Extrait de référence →

........

M. Van Loan : Je vous répondrai brièvement en vous disant que je ne pense pas que la magie de ce second regard tienne au fait que vous soyez nommés plutôt qu'élus ou désignés à la suite d'un processus de consultation quelconque. Je ne pense pas que ce soit une bonne chose. Je ne pense pas que nous devrions renoncer à la notion de démocratie sous prétexte que certains non élus peuvent jeter un second regard. J'apprécie, certes, le point de vue d'un aristocrate terre- neuvien sur l'importance de recueillir l'avis de non-élus sur certaines questions, mais j'estime que la démocratie demeure une bonne façon de faire les choses. La perfection n'est pas de ce monde et c'est pour cela que les projets de loi sont soumis à autant de lectures. Je crois que les sénateurs élus feront un aussi bon travail, si ce n'est meilleur, et qu'en plus ils jouiront d'une véritable légitimité aux yeux des Canadiens ce qui rendra leurs décisions encore plus acceptables.

Le sénateur Baker : La présidente me permettra-t-elle de rétorquer?

La présidente : La présidente vous inscrit pour un second tour.

Le sénateur Cowan : Bienvenue parmi nous, monsieur le ministre. Je vais répéter la phrase que le sénateur Moore vous a lue et qui est extraite de votre discours :

Nous n'appuierons pas un projet de loi qui obligerait le premier ministre à faire des nominations non démocratiques au sein d'une institution qui ne respecte pas les principes modernes de la démocratie.

Estimez-vous que seules les chambres élues sont démocratiques?

M. Van Loan : Je suis effectivement convaincu qu'au XXIe siècle, il est temps que le peuple ait voix au chapitre dans le choix de ses représentants. J'estime que les Canadiennes et les Canadiens...

Le sénateur Cowan : Croyez-vous que seules les chambres élues sont démocratiques?

M. Van Loan : J'estime que la démocratie repose sur les élections et que tout corps législatif devrait être choisi par le biais d'élections démocratiques.

Le sénateur Cowan : Donc, vous répondez par oui?

M. Van Loan : Oui.

Le sénateur Cowan : Estimez-vous que seules les institutions démocratiques, à la façon dont vous le décrivez, les institutions élues, sont légitimes?

M. Van Loan : Nous avons toutes sortes d'institutions dans notre société. Il y a également des institutions comme les tribunaux.

Le sénateur Cowan : Je ne vous parle pas des tribunaux, monsieur le ministre. Je vous parle de corps législatifs.

M. Van Loan : Le chef de l'État a un rôle à remplir en ce qui concerne la législation qui, je crois, est légitime au sein de notre industrie.

Le sénateur Cowan : Vous croyez qu'à moins que le Sénat du Canada, en tant qu'organe délibérant, soit élu ou choisi, il n'est ni démocratique ni légitime?

M. Van Loan : J'estime qu'il n'est certainement pas démocratique et qu'il n'a pas le genre de légitimité que les Canadiens recherchent.

Le sénateur Cowan : Selon vous, la seule façon de faire en sorte qu'une Chambre haute où ce Sénat soit légitime ou démocratique, consiste à faire élire les sénateurs?

........

Matériel fourni →
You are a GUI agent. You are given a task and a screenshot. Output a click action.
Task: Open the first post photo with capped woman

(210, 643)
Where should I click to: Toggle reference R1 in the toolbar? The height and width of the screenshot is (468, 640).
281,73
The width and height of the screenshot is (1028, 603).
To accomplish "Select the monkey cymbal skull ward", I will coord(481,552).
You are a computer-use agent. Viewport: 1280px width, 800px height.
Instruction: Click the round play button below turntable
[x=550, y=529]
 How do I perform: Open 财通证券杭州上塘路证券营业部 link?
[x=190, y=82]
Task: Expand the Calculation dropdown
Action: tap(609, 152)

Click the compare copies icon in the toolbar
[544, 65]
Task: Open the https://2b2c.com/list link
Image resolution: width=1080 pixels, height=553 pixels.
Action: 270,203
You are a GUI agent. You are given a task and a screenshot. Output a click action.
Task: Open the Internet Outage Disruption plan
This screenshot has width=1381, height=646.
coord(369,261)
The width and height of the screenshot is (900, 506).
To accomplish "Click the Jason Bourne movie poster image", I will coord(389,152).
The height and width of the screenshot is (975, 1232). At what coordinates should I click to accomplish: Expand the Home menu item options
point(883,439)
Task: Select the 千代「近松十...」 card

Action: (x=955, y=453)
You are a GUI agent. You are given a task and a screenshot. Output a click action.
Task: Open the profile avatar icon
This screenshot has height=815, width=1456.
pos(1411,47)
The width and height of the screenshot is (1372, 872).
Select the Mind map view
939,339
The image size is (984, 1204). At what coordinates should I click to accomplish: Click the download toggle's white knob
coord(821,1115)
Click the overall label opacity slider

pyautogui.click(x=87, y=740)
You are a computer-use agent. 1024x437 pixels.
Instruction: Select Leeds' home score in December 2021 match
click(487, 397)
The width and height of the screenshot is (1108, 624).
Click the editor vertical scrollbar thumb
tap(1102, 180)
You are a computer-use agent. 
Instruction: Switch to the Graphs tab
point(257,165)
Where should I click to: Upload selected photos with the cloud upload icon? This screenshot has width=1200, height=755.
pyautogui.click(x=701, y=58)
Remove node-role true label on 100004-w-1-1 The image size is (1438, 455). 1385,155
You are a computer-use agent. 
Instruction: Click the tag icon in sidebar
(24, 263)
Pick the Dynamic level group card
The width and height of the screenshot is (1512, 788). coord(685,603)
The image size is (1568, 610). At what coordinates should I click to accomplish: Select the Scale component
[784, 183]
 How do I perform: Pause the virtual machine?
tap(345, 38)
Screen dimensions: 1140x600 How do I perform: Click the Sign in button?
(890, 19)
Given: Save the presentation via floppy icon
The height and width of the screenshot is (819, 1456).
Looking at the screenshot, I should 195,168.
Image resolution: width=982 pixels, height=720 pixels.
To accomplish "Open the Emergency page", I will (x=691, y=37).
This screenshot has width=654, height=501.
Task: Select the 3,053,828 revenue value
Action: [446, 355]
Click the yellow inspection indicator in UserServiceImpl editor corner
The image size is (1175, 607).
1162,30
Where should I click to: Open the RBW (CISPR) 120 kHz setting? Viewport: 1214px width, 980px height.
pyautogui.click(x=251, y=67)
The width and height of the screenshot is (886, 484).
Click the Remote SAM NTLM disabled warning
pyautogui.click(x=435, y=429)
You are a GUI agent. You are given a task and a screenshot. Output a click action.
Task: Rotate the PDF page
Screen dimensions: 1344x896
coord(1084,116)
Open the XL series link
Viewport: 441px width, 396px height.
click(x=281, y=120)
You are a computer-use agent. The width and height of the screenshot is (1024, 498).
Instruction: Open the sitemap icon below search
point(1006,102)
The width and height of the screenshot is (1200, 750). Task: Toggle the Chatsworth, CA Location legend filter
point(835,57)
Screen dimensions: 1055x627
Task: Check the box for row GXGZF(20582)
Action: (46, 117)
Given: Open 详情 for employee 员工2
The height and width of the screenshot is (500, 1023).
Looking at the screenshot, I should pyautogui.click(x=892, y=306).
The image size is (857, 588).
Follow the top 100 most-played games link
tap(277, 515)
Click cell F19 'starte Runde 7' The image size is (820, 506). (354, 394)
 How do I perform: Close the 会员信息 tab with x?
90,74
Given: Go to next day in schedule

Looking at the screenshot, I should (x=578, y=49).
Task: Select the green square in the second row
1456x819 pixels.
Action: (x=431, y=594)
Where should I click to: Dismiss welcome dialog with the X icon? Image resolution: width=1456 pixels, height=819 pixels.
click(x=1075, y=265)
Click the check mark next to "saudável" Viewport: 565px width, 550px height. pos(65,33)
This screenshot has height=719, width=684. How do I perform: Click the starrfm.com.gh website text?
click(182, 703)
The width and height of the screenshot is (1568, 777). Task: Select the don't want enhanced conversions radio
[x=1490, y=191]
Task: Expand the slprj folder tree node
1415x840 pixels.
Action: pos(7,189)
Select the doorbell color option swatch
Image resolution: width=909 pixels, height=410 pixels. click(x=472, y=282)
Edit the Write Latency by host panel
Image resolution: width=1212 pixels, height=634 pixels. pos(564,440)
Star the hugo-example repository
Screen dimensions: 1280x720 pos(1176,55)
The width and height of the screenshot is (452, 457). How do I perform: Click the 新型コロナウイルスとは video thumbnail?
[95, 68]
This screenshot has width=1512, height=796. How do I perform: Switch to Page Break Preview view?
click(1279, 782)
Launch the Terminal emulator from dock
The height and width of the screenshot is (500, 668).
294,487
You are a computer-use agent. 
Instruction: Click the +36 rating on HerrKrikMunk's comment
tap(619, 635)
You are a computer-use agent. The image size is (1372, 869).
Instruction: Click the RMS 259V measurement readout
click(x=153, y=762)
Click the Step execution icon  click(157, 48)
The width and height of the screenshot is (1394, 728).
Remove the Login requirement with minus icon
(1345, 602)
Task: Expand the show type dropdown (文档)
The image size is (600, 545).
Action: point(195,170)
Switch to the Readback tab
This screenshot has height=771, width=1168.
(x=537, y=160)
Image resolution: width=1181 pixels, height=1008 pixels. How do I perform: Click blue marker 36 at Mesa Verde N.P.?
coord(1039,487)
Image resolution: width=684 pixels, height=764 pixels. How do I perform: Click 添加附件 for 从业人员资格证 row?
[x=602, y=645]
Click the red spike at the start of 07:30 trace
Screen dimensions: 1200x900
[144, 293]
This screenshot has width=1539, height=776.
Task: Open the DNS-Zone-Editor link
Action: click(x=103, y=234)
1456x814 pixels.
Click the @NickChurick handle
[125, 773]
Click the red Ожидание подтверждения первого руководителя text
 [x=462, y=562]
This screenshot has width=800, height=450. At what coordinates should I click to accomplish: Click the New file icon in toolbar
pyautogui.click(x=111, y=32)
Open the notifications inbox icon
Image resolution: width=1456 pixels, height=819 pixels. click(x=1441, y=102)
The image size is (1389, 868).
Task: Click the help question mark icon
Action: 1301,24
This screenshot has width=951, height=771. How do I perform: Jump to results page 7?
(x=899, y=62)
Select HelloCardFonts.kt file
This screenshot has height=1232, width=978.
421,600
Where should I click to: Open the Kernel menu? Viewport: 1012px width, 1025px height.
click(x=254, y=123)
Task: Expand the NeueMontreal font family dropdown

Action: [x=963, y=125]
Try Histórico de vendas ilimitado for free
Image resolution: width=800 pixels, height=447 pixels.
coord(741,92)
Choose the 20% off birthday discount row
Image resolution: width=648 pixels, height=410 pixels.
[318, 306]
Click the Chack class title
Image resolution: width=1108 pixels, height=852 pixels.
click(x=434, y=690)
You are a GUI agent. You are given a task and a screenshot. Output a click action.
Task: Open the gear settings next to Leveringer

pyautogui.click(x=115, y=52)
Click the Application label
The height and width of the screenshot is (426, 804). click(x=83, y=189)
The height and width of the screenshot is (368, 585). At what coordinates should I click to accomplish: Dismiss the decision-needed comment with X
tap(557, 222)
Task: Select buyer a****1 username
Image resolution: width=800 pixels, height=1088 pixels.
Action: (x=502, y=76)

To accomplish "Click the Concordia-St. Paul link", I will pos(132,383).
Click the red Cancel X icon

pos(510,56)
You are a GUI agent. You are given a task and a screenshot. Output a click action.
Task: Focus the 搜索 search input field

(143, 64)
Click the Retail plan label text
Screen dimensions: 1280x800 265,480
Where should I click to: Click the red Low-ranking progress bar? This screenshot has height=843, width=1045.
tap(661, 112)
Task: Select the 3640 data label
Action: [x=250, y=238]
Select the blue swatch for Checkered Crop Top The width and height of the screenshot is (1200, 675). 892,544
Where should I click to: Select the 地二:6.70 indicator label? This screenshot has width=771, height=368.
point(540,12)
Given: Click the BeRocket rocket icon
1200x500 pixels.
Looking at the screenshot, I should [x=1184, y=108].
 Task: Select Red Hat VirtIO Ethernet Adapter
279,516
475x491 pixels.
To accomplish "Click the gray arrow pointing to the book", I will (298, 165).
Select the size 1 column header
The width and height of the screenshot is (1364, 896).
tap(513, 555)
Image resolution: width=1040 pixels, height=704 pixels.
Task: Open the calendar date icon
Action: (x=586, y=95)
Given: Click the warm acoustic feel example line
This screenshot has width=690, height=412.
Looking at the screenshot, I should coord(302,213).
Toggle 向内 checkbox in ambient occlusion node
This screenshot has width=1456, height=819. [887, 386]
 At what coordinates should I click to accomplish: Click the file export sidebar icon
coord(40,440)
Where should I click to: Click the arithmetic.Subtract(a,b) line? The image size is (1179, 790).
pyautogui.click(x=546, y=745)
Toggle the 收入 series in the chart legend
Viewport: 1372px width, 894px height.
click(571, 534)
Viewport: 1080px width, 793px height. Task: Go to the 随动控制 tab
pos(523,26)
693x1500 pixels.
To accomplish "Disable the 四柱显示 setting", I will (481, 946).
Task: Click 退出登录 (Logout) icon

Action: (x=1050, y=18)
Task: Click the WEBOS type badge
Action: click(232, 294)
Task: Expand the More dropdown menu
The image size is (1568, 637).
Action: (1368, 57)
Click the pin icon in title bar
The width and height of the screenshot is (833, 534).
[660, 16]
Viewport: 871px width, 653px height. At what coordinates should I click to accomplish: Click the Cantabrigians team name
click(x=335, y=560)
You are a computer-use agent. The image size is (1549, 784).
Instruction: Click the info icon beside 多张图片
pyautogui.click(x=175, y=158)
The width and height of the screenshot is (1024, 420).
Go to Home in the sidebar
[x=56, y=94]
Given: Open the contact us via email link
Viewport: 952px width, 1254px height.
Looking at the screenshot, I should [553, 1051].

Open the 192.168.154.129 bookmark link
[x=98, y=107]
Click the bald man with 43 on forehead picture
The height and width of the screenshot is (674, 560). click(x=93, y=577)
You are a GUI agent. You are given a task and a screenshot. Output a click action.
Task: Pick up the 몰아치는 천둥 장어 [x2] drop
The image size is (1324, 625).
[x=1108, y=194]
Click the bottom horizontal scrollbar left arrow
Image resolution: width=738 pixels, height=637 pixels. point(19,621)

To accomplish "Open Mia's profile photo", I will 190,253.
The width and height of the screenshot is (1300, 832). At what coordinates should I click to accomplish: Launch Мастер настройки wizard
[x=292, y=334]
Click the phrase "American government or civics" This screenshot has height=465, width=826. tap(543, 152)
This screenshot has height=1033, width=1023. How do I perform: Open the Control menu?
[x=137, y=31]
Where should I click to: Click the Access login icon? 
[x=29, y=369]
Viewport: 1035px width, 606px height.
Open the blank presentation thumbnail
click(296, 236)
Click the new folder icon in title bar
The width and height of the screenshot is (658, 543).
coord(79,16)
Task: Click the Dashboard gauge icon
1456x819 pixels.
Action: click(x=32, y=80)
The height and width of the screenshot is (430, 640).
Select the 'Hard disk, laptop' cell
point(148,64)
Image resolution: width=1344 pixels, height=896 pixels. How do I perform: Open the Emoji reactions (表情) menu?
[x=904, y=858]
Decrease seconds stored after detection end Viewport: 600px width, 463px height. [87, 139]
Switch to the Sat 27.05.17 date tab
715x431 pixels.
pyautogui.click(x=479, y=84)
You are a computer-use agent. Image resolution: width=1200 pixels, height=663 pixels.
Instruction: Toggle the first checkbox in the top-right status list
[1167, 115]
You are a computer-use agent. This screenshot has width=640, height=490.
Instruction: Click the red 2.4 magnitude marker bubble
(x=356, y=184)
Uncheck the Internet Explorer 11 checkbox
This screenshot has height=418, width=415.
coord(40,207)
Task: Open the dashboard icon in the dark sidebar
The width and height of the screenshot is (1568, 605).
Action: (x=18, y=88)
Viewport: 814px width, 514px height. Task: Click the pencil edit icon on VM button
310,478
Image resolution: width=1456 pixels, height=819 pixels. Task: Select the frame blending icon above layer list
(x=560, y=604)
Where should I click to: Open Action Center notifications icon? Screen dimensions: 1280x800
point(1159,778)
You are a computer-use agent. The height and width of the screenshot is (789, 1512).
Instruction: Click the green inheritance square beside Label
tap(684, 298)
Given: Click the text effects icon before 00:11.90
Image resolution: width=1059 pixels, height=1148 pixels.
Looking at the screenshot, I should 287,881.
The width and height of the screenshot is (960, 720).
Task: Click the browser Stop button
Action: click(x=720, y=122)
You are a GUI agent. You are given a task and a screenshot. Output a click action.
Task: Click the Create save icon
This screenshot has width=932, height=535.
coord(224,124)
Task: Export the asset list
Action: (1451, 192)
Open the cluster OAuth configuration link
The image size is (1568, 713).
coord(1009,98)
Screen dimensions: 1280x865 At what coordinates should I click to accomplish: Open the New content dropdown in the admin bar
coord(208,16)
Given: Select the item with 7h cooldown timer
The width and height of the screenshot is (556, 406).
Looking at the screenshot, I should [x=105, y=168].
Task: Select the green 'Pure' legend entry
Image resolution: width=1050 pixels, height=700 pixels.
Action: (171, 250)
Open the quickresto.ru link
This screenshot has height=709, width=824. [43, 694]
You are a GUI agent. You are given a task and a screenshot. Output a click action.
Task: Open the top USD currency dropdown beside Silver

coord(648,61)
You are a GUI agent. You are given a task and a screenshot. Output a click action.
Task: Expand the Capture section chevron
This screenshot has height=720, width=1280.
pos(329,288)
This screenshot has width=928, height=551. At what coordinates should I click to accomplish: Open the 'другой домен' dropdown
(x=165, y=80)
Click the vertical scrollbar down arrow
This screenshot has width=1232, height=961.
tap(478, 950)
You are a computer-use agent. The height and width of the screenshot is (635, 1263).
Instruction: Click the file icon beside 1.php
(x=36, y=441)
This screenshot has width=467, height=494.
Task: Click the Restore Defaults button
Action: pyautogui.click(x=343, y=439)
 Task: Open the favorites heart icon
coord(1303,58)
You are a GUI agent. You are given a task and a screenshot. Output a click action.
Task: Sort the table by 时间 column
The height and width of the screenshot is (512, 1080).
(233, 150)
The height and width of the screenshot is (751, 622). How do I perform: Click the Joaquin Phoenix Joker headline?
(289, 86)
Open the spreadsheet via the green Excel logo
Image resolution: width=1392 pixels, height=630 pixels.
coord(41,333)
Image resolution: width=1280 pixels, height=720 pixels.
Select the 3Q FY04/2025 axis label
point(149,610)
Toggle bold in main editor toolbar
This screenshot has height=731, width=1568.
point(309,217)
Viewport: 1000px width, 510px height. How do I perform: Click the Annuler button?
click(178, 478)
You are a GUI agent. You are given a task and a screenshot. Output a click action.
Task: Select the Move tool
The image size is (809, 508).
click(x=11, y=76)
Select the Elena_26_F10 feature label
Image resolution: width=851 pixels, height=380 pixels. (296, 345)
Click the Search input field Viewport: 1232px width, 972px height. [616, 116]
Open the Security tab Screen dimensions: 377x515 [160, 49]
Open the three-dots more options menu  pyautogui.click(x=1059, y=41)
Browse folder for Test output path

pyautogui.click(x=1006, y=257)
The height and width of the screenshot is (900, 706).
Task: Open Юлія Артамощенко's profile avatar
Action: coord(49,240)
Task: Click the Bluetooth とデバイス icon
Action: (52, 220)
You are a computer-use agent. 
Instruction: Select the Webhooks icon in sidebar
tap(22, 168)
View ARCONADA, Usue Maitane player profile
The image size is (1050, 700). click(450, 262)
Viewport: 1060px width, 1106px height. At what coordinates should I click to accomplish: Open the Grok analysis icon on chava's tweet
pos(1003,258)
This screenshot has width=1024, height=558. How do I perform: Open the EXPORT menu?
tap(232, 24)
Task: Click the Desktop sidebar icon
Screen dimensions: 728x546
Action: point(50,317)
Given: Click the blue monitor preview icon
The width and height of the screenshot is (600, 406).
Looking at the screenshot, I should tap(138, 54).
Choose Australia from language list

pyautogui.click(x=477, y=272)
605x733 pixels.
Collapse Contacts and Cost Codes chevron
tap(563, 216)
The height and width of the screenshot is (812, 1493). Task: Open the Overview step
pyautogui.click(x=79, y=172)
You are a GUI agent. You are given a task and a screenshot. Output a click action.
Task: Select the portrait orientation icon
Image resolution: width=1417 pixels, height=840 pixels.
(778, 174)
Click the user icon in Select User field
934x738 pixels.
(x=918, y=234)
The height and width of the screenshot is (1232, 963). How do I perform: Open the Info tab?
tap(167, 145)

........

Consignes →
1. Recopiez tout le passage de l'extrait, depuis « M. Van Loan : Le » jusqu'à « élire les sénateurs? ».
2. Résumez l'extrait en deux phrases.
3. Dans l'extrait, traduisez en anglais la phrase « La perfection n'est pas de ce monde et c'est pour cela que les projets de loi sont soumis à autant de lectures. »
Appuyez-vous uniquement sur l'extrait, sans recourir au matériel.

Corrigé →
1.
M. Van Loan : Le chef de l'État a un rôle à remplir en ce qui concerne la législation qui, je crois, est légitime au sein de notre industrie.

Le sénateur Cowan : Vous croyez qu'à moins que le Sénat du Canada, en tant qu'organe délibérant, soit élu ou choisi, il n'est ni démocratique ni légitime?

M. Van Loan : J'estime qu'il n'est certainement pas démocratique et qu'il n'a pas le genre de légitimité que les Canadiens recherchent.

Le sénateur Cowan : Selon vous, la seule façon de faire en sorte qu'une Chambre haute où ce Sénat soit légitime ou démocratique, consiste à faire élire les sénateurs?

2. M. Van Loan estime que des sénateurs élus feront un aussi bon travail que des non-élus, sinon meilleur, et qu'ils jouiront en outre d'une véritable légitimité aux yeux des Canadiens. Pressé de questions par le sénateur Cowan, il affirme que la démocratie repose sur les élections et juge que le Sénat n'est certainement pas démocratique ni doté du genre de légitimité que recherchent les Canadiens.

3. Perfection is not of this world, and that is why bills are put through so many readings.